## Bloque de texto
....................
Virtuosismo narrativo sin esencia alguna, collage efectista sin pudor alguno, Precious es una de esas películas que pretende ser políticamente correcta a través de su supuesta transgresión e incorrección.
La historia de maltratos y vejaciones de la adolescente, para terminar contando el clásico relato de la superación, no aporta nada nuevo en su crudo retrato de la violencia, incapaz de aprovechar la belleza de su personaje principal. Que la puesta en escena se mueva entre una nadería moderna y el drama televisivo más aberrante no ayuda demasiado a tratar de desubicar la película fuera de ese marco.
En el fondo, la película de Lee Daniels no se aleja mucho de las películas del mediodía, a pesar de su intermitente preciosismo visual. El reparto se mueve entre lo portentoso y lo muy notable (incluso Mariah Carey sale airosa en su cameo), pero el guión no deja de visitar, punto por punto, los tópicos más detestables del cine racial, del cine social, del cine adolescente y el cine efectista, aquel que trata de conmover a toda costa a través de sus imposturas.
Cuando, al poco tiempo de proyección, la película desvela su torpeza narrativa, su colección de tópicos y su factura técnica intachable, uno puede abandonarse fielmente a la idea de encontrarse ante el clásico film triunfante de nuestros tiempos: una cinta sin sustancia que cuente por enésima vez lo ya contado sin aportar ninguna novedad al género, y que no funciona ni siquiera como herramienta educativa.
....................
## Entradas de datos recopiladas
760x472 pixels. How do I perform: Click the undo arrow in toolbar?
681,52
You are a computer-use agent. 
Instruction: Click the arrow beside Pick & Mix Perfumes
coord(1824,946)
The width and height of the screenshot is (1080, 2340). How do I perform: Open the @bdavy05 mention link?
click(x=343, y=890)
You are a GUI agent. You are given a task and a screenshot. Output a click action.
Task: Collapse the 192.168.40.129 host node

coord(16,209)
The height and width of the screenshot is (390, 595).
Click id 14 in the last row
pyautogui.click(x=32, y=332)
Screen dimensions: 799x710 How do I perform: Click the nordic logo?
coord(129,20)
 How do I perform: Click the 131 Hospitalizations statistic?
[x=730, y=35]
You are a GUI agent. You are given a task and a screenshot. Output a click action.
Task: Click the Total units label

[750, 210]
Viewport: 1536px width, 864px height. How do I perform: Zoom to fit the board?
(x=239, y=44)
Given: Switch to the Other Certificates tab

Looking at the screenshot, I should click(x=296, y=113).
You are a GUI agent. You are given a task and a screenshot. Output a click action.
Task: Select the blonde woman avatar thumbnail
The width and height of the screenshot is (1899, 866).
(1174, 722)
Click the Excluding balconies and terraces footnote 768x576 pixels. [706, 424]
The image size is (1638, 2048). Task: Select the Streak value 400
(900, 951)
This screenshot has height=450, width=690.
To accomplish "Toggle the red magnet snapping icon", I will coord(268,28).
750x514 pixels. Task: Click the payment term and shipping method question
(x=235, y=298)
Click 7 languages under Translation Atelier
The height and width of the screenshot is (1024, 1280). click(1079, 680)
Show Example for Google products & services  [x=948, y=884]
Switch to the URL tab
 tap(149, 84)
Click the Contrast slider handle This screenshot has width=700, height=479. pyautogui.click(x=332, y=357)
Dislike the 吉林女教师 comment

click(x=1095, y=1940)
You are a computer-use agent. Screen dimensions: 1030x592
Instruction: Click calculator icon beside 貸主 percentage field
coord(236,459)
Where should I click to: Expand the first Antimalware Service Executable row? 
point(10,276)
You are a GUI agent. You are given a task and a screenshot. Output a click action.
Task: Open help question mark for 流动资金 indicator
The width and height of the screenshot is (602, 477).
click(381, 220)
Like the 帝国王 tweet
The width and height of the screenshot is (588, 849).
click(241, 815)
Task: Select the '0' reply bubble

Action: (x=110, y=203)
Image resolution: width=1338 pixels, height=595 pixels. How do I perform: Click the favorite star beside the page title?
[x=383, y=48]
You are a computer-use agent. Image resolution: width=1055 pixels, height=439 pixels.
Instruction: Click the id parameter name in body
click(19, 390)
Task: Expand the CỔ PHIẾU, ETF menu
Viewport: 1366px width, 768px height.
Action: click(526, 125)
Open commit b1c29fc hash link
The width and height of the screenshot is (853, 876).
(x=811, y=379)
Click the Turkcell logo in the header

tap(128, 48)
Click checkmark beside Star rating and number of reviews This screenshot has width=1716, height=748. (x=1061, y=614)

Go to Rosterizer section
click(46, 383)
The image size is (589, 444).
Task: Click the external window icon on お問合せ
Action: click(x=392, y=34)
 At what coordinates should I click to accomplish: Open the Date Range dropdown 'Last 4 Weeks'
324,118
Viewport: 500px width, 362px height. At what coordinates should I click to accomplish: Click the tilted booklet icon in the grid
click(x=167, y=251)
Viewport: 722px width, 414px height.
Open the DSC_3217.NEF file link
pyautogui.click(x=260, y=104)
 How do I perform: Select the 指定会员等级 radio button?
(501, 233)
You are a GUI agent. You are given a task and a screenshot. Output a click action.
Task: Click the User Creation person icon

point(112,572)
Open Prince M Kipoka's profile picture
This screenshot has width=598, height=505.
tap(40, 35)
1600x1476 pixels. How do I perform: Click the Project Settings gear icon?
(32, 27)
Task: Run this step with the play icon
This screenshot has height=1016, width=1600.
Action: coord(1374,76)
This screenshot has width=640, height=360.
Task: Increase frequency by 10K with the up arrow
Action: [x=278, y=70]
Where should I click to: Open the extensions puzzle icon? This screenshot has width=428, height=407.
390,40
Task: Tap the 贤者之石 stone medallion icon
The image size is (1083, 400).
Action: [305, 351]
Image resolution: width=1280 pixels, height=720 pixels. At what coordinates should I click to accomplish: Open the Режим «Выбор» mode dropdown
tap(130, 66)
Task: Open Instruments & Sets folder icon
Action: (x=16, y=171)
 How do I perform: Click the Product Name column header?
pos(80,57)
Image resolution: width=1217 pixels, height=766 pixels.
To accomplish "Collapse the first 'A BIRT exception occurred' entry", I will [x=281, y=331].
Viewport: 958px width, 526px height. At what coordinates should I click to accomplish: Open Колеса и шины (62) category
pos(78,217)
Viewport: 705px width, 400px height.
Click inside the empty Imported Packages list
....................
## Conjunto de tareas
[a] Según la reseña de Precious, ¿qué permite pensar que uno se encuentra ante «el clásico film triunfante de nuestros tiempos»? Responde en una a tres oraciones.
[b] Indica si cada afirmación concuerda con la reseña de Precious y responde sí o no, citando literalmente las palabras que lo deciden: (i) Mariah Carey sale bien parada de su cameo. (ii) La película sirve al menos como herramienta educativa. (iii) La reseña critica la factura técnica de la película.
[c] Escribe, por favor, la continuación de la reseña de Precious a partir de su última oración.
El listado procede de otra fuente.

## Respuestas por tarea
[a] Al poco tiempo de proyección, la película desvela su torpeza narrativa, su colección de tópicos y su factura técnica intachable. Eso lleva a pensar que se trata de una cinta sin sustancia que cuenta por enésima vez lo ya contado.

[b]
(i) Sí: «incluso Mariah Carey sale airosa en su cameo».
(ii) No: «no funciona ni siquiera como herramienta educativa».
(iii) No: «su factura técnica intachable».

[c]
El espectador, acomodado a los argumentos ya conocidos, cae en la trampa de la sensiblería fácil en tanto que la cruel desolación de la historia personal de la joven está narrada de la manera más desalentadora posible. El monólogo final de la madre de la adolescente, en una de las pocas veces donde el caprichoso montaje respeta la interpretación y confía en la narración de los acontecimientos por sí mismos sin necesidad de distraer de las incontables lagunas del relato.
Como telón de fondo, unas ensoñaciones llenas de ilusión por parte de la chica la ayudan a sobrevivir en su realidad infernal, en tanto que supone una espada de doble filo para el espectador: las escenas imaginarias escamotean los momentos de mayor intensidad del relato, emborronan la interpretación de los actores que pronto se confirma como el único aliciente de la función y puede inducir a cierto tipo de público a recibir esas imágenes como dogmáticas, adocenados en su falta de criterio y en la costumbre del no pensar las imágenes.
En medio de esas ensoñaciones creativas, el patético guiño al mundo ilusorio de Jean-Pierre Jeunet termina por conformar la guinda para desentramar del todo bajo qué enfoque ha sido construida la película: bajo la impostura efectista de un creador que no sabe más que provocar emociones primarias en su audiencia.